Once you reach the line with "Screen dimensions: 470x470", transcribe it and every line after it to the end of the records, exactly, but not the pictures.

Records excerpted from a collection
↓

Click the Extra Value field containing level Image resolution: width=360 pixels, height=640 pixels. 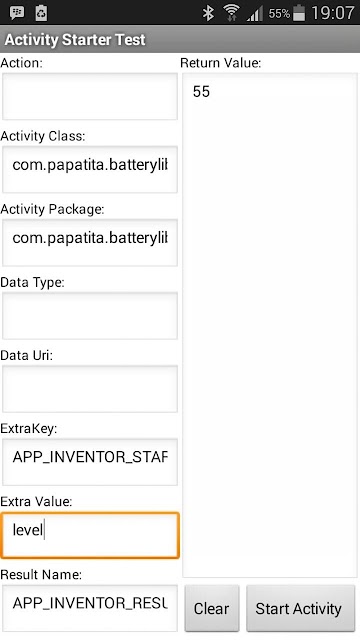[90, 535]
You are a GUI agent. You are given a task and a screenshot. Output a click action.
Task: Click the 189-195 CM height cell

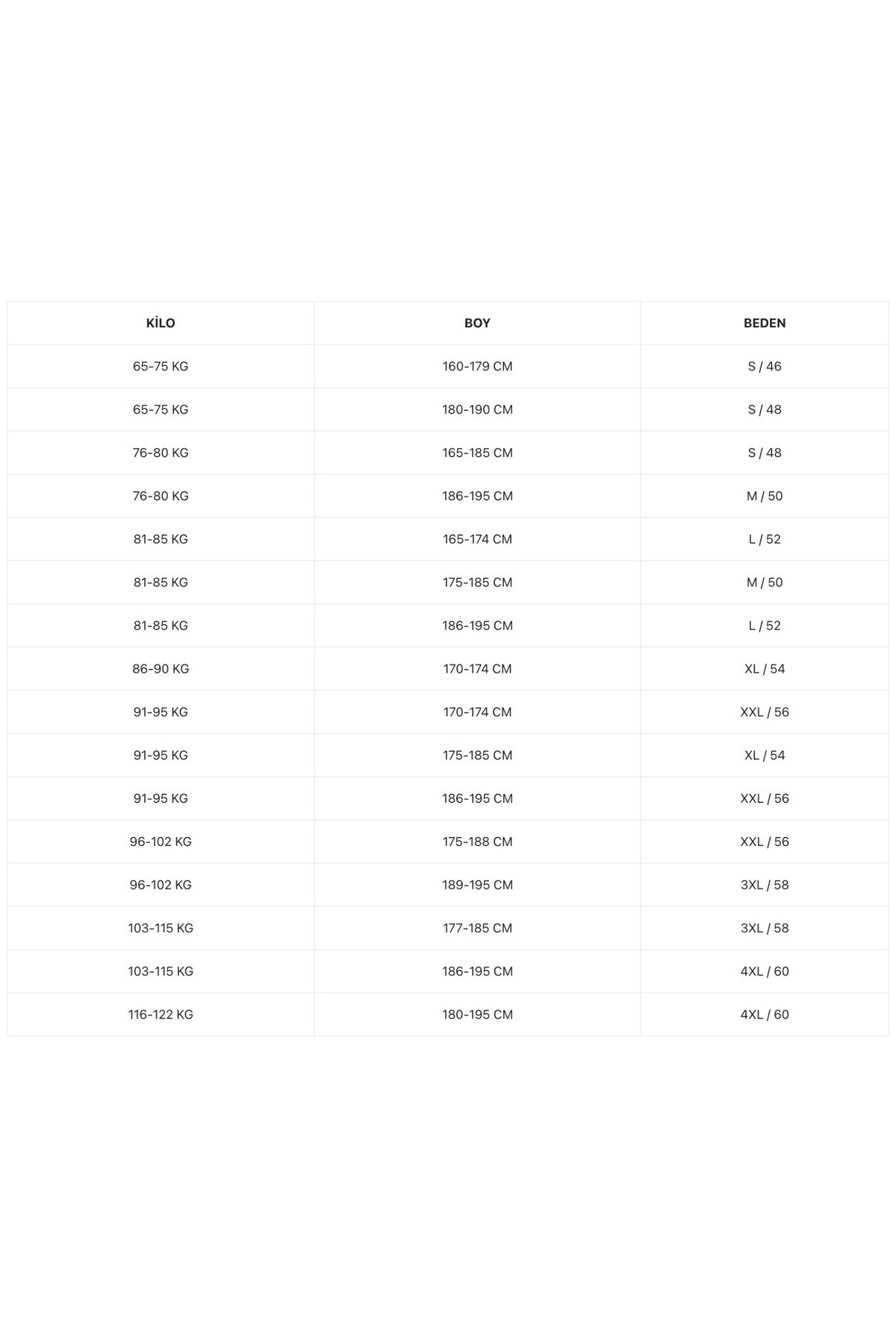[477, 885]
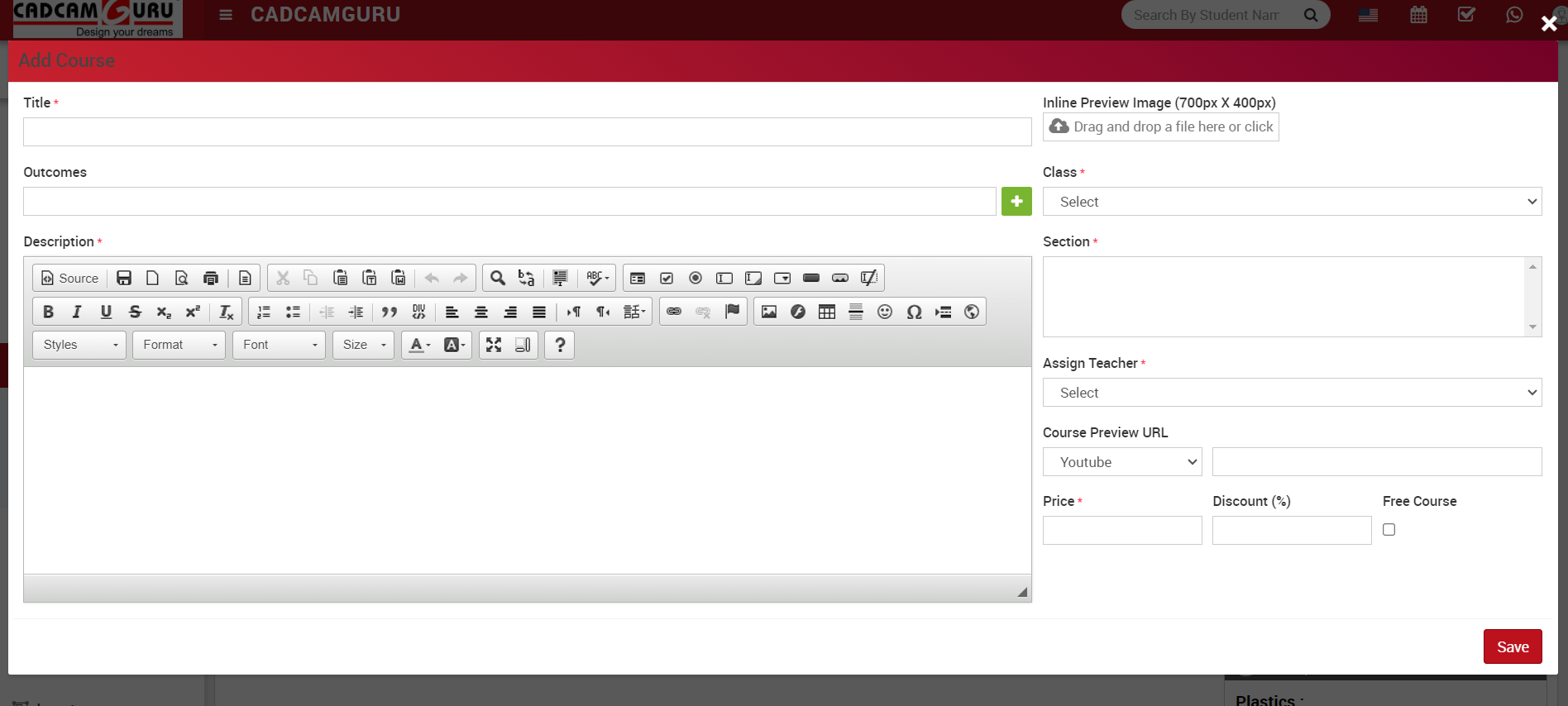
Task: Insert a table using the toolbar
Action: 826,312
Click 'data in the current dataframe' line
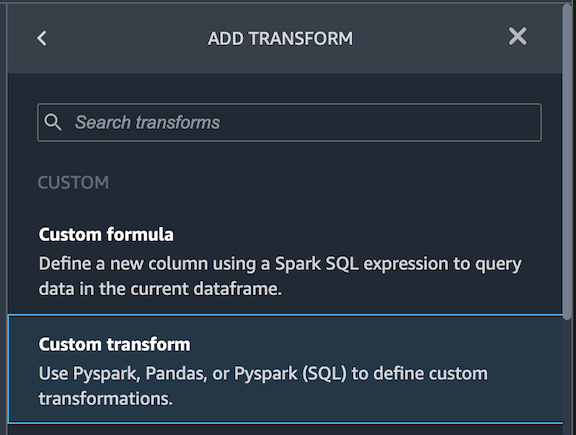576x435 pixels. point(160,289)
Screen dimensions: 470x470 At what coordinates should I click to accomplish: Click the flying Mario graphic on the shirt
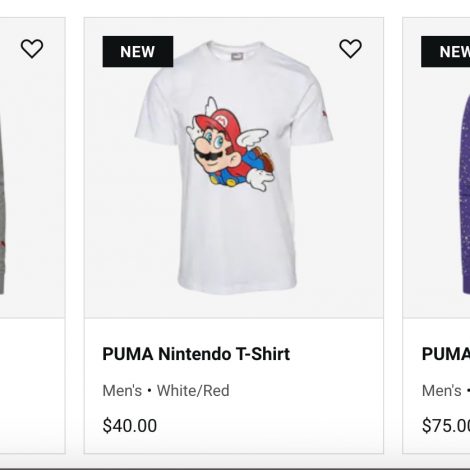click(231, 145)
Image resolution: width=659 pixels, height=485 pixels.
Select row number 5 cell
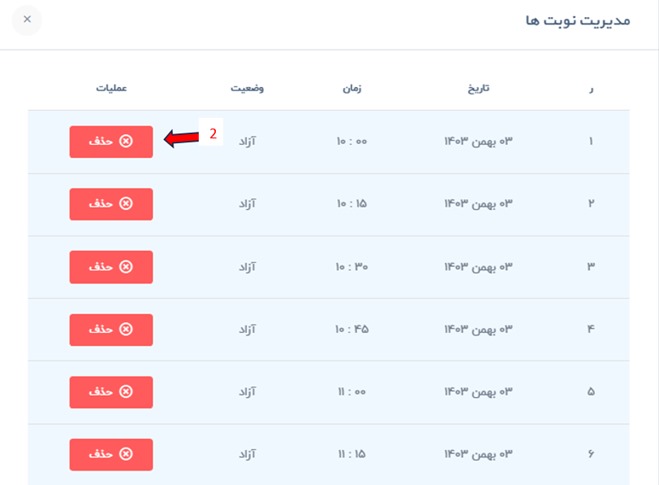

↑

--- Result below ---
Screen dimensions: 470x470 At what coordinates should I click to accomplish: Click the flying Mario graphic on the shirt
click(231, 145)
Image resolution: width=659 pixels, height=485 pixels.
Select row number 5 cell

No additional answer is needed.